3. Kemasukan sesuatu
Semua sudah siap. Semangkuk mi instan revus dengan telut dan irisan cabe rawit plus irisan pete. Hmmm… nyam-nyam! Baunya, kata jurumasak Rahung Nasution: biadab! Air liur sudah menggenang di mulut.
Tapi sabar, mari siapkan dulu teh anget, agar ketika usai makan langsung bisa disempurnakan dengan menyeruput minuman anget.
Ketika segelas teh anget sudah siap, sendok dan garpu sudah mulai menari membolak-balik mi instan itu… Plung! Apa ini? Hitam kecil? Lihat ke atas, ke langit-langit, ada cicak. Faaaaaak!
Sambil gigi kerot-kerot menahan amarah, solusinya: dibuang! Mie instannya yang dibuang? Bukan! Lalu? Ya tai cicaknya, dong!
4. Ada telepon
Semua sudah tersaji. Mie instan rebus dan segelas teh anget. Sempurna. Pas baru usai satu sendok, telepon berdering. Menengok hape, duh… klien yang tadi siang mau pesan dituliskan buku. Terpaksa diangkat, mungkin penting.

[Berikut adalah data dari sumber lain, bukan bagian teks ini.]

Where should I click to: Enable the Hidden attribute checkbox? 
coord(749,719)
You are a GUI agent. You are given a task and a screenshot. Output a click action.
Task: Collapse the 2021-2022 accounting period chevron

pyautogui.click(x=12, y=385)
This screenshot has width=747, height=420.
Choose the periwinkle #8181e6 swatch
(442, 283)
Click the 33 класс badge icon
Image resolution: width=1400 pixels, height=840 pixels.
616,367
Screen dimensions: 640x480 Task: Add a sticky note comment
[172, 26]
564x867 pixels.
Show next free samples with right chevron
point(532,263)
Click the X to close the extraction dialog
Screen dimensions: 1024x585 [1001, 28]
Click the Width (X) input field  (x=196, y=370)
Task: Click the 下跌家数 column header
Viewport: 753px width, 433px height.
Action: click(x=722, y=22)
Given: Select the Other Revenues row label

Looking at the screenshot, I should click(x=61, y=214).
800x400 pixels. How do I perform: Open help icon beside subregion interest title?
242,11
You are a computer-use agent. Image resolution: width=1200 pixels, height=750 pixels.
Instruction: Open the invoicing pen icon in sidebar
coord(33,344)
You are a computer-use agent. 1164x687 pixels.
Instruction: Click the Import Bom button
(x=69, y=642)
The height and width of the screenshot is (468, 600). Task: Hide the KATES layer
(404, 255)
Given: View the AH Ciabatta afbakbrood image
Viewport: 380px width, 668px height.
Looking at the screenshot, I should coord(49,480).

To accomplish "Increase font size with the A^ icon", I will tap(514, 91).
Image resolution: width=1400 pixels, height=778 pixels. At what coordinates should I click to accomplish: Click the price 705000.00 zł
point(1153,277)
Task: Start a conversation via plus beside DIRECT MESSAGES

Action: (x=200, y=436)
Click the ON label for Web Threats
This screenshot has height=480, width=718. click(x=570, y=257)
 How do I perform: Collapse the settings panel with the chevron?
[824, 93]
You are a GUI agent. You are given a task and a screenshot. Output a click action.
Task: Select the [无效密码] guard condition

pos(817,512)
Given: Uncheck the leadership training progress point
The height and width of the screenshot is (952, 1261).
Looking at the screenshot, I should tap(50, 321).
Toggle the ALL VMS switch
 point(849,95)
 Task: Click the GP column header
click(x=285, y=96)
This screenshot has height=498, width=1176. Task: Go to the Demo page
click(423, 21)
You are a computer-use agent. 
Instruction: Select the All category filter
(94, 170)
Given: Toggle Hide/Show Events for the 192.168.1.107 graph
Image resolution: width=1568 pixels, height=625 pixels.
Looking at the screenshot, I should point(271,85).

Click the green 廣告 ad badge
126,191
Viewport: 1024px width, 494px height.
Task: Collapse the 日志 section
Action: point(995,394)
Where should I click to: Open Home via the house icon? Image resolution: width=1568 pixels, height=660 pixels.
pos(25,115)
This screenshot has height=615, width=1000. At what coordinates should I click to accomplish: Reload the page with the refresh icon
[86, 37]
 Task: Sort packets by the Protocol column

Terjadilah obrolan panjang. Mau memotong obrolan tidak enak. Akhirnya setelah 30 menit, baru obrolan proyek buku usai. Mie instan sudah dingin dan gendut. Sudah tidak enak lagi. Tapi mau gimana lagi? Mengganjal perut lapar adalah urusan utama, rasa makanan adalah urusan kedua.
5. Terpeleset
Lagi-lagi, semua sudah siap. Semangkuk mie instan paket lengkap, segelas teh anget yang kemebul, dan tidak ada dering telepon. Tapi kayaknya lebih nikmat sambil nonton teve. Mangkuk mie diangkat. Baunya mengganggu konsentrasi. Saat berjalan menuju depan teve, kaki terpeleset. Krompyang! Pecah.
Ya memang yang pecah hanya mangkuknya. Mie-nya hanya terburai belaka di lantai. Telornya juga masih utuh di dekat sandal. Mau? Kalau seperti ini biasanya solusinya apa ya? Coba isi sendiri…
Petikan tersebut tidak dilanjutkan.